• The task
Every line of the entries with the word "computer" in it should be shown.

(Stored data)
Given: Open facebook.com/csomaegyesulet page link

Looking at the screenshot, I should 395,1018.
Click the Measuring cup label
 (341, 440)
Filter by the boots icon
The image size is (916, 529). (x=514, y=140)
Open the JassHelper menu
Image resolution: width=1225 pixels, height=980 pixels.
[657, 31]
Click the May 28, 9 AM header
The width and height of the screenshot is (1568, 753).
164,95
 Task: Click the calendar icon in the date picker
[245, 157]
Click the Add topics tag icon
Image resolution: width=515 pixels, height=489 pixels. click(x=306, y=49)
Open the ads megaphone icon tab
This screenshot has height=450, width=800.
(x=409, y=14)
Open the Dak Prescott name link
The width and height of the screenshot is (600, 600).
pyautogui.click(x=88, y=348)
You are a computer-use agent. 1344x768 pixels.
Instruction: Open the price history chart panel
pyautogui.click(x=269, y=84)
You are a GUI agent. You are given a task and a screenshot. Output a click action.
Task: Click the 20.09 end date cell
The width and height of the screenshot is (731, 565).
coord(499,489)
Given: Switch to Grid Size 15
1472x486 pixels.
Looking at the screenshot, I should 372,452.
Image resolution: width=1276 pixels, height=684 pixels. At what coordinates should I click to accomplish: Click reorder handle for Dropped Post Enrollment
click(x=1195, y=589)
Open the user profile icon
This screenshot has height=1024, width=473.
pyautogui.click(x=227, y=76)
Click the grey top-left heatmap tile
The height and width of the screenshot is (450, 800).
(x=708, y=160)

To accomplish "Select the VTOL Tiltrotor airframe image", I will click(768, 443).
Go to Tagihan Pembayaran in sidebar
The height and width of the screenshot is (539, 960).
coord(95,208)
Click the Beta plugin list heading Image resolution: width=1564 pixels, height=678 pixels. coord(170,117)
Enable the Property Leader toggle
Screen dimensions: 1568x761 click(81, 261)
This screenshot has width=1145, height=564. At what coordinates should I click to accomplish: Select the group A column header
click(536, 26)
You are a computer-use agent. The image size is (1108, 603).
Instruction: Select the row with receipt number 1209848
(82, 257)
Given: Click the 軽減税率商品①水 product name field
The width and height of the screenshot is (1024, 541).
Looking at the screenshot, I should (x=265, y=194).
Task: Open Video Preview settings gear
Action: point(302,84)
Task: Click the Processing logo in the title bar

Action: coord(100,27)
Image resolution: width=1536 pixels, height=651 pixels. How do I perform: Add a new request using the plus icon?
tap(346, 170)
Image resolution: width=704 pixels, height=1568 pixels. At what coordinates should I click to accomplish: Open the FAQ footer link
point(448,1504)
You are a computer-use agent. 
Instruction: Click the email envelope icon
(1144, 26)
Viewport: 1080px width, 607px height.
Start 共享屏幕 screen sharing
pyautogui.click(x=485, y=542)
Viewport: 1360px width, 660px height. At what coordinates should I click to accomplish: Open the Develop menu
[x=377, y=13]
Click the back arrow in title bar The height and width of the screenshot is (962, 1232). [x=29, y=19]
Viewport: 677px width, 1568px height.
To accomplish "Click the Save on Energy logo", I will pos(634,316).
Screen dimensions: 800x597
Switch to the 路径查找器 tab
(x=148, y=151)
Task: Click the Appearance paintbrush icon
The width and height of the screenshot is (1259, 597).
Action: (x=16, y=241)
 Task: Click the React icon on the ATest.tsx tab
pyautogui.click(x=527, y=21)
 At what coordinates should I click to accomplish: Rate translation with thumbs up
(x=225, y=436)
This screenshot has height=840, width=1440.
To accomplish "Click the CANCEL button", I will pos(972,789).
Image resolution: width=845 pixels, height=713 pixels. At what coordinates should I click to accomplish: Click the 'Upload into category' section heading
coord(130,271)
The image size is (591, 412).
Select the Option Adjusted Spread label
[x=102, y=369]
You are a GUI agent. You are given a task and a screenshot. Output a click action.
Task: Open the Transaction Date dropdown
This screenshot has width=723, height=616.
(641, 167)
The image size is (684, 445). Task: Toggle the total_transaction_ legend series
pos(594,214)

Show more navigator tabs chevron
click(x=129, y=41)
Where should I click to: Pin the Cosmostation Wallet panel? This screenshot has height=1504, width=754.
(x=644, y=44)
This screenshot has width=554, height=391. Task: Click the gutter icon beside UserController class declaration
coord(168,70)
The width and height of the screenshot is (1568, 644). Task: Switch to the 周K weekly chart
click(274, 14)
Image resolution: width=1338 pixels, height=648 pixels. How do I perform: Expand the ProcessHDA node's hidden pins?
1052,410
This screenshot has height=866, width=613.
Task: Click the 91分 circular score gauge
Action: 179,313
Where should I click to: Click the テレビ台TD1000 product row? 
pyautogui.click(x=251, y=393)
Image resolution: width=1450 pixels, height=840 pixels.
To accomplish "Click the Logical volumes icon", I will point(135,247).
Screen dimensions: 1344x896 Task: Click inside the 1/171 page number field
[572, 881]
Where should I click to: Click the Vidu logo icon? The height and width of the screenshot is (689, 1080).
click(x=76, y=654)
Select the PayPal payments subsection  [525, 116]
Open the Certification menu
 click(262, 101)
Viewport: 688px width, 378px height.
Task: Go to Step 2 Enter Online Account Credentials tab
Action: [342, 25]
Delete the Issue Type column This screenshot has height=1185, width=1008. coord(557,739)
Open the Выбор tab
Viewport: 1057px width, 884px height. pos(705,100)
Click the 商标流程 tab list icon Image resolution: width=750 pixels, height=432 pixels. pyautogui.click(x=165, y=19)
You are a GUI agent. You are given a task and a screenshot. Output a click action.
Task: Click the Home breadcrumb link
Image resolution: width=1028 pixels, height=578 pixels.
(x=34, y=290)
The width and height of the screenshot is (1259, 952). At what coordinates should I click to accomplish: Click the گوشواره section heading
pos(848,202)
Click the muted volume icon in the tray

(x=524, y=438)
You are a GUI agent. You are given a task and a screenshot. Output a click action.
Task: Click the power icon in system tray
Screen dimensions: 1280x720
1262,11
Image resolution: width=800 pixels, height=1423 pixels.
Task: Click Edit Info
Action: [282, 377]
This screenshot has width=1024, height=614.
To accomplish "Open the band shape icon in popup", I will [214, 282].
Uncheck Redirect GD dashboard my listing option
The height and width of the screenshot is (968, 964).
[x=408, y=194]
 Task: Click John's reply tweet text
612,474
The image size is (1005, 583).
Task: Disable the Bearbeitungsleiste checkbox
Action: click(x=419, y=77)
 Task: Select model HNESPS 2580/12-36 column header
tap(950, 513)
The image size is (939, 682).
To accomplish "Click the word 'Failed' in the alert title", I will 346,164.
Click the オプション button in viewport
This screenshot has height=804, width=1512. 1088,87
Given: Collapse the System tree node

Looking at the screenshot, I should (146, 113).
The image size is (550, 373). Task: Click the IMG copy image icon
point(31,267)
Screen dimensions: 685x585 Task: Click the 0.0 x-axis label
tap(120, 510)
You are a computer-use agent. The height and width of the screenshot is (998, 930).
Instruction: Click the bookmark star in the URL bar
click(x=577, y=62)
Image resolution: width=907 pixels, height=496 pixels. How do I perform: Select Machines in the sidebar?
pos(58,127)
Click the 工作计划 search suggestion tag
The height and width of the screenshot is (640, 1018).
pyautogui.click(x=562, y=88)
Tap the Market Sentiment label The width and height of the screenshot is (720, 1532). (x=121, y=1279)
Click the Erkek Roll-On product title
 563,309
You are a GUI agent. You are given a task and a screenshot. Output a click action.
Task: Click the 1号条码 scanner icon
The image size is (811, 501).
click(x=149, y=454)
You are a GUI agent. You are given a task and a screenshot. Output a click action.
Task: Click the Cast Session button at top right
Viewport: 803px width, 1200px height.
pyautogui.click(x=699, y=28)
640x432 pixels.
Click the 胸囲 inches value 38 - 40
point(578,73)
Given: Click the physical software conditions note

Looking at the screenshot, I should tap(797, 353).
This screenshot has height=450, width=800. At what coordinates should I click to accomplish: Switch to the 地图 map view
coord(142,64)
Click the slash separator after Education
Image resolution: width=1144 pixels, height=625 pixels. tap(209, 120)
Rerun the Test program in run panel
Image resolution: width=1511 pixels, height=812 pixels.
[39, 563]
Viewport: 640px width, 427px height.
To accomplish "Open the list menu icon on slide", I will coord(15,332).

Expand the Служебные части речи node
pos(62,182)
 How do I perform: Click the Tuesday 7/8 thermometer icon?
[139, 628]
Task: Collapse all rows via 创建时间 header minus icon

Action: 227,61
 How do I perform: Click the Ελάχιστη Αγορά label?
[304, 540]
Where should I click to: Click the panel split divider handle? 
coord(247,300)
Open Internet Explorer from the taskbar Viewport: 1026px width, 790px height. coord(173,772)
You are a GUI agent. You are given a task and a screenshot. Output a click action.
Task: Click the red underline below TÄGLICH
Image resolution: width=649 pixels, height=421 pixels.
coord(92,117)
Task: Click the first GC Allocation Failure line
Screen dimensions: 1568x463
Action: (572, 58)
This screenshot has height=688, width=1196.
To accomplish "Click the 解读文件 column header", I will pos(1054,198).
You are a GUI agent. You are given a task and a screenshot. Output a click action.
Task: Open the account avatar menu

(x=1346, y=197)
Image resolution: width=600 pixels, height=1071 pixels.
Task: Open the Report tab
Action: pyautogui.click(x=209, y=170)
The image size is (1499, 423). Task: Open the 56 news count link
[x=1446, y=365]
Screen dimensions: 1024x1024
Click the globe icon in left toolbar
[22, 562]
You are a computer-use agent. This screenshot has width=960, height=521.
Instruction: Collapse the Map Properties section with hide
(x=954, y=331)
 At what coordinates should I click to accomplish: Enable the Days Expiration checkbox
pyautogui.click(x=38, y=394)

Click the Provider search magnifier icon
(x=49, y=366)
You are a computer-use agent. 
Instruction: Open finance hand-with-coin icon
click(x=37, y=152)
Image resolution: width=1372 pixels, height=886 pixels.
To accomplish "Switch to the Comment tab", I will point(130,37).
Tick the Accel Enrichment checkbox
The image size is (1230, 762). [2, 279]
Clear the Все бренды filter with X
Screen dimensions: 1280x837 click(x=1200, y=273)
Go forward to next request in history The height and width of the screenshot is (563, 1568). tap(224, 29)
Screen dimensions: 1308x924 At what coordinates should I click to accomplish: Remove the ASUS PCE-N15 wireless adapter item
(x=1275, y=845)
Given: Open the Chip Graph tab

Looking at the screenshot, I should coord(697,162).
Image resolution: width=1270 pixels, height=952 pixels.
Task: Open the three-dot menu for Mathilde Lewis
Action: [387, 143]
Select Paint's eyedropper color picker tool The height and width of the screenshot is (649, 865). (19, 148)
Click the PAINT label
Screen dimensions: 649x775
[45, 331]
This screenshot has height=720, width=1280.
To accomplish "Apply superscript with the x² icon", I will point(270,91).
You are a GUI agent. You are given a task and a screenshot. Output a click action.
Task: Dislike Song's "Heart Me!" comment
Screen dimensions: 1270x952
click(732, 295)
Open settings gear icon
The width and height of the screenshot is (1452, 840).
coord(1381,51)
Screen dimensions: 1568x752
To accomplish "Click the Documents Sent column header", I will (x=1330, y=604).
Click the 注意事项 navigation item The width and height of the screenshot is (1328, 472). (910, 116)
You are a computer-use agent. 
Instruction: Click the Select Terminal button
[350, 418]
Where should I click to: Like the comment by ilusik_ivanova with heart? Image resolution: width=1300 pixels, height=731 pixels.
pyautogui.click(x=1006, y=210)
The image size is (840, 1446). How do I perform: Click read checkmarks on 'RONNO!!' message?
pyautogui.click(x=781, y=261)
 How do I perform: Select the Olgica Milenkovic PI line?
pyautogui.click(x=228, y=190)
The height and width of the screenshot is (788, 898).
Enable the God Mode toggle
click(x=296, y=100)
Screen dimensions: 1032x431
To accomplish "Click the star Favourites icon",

• Exercise solution
You are a computer-use agent. 1344x768 pixels.
You are a computer-use agent. The image size is (1108, 603).
You are a computer-use agent. 
You are a computer-use agent. The height and width of the screenshot is (998, 930).
You are a computer-use agent. This screenshot has width=960, height=521.
You are a computer-use agent. 
You are a computer-use agent. 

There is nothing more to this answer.